Chapel Hill, North Carolina is a university town known more for basketball than bands. While the town has boasted its fair share of celebrated acts - from swing-jazz kingpins Squirrel Nut Zippers, piano pop crooner Ben Folds, and the authoritative indie rock of Superchunk and Archers Of Loaf - "All that was kind of in the mid-nineties," notes Harward. "Chapel Hill hasn't been a huge music area for a while."

Sullivan is about to change all of that. In four years the band has molded themselves into a well-oiled, volatile rock quartet, poised and ready to step out of their relative obscurity and dive into the pop music spotlight.

With only a modest three-song EP to their credit, Sullivan have created a sizeable buzz for themselves, catching the attention of music lovers and musicians alike with their loud, melodic brand of impassioned rock.

Sullivan began when Harward and singer/ guitarist Brooks Paschal started building music together around the tinny blips and bleeps of a drum machine, music that was far less sophisticated than the reflective, hook-laden songs they write today. "We were a more straightforward, simple poppy band back then," says Harward, "and a lot of that came from the fact that, at the time, me and Brooks were the only people in the band. So we were the only ones that actually cared about what the music was going to be like."

That changed in 2003 when the two bandmates enlisted the services of friend and drummer Phil Chamberlain (brother of Underoath vocalist Spencer Chamberlain), retiring their weathered drum machine and welcoming him as a third source of insight into their increasingly collaborative music writing.

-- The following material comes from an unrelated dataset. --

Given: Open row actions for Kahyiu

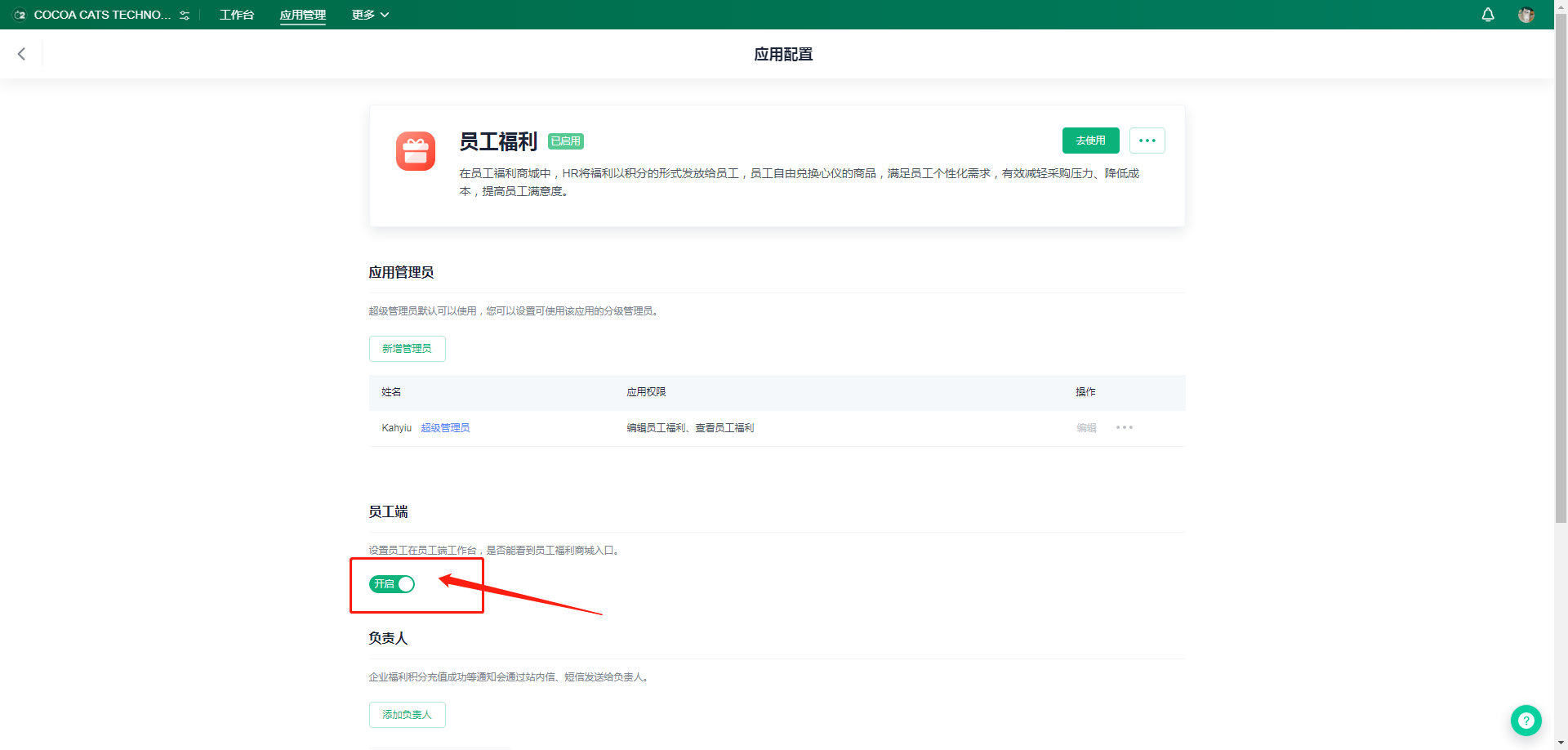Looking at the screenshot, I should point(1125,428).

And the acquisition of high-school pal Tyson Shipman in December, 2004 completed the Sullivan puzzle.

"When we got Phil, that was another strong point of view coming in the pot and changing things," Harward explains. "And then Tyson coming in obviously was another huge jump for us, something that just pulled things in the right direction."

The formation of the band, then, was something that seemed to happen almost naturally, as if it was simply the next step in the course of their collective friendship. "When we were getting the band together we weren't really looking to it as filling in positions for a job or anything," says Harward. "We're all friends first and a band second."

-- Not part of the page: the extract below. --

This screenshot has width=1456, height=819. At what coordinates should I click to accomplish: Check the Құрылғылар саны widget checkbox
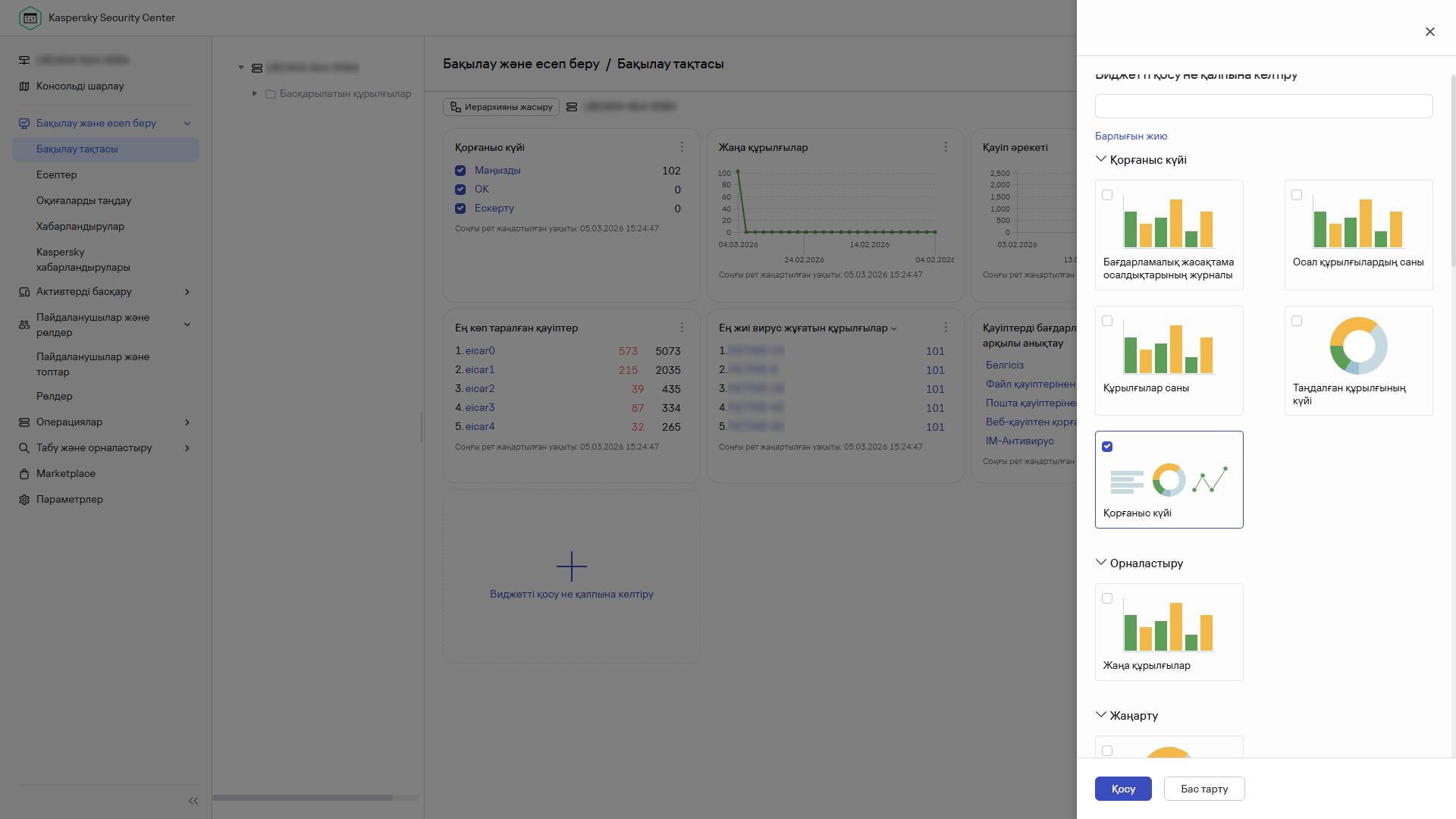coord(1107,321)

Friends indeed. When they're not cramming into a van together, the four members of Sullivan are sharing a small apartment space back home. "You'd think it would be hard, but it's not," Chamberlain says when quizzed about keeping such close quarters.

"We pretty much spend all our time together, and it's pretty awesome." Spend some time with Sullivan yourself and find out why everyone is talking about "Hey I'm A Ghost."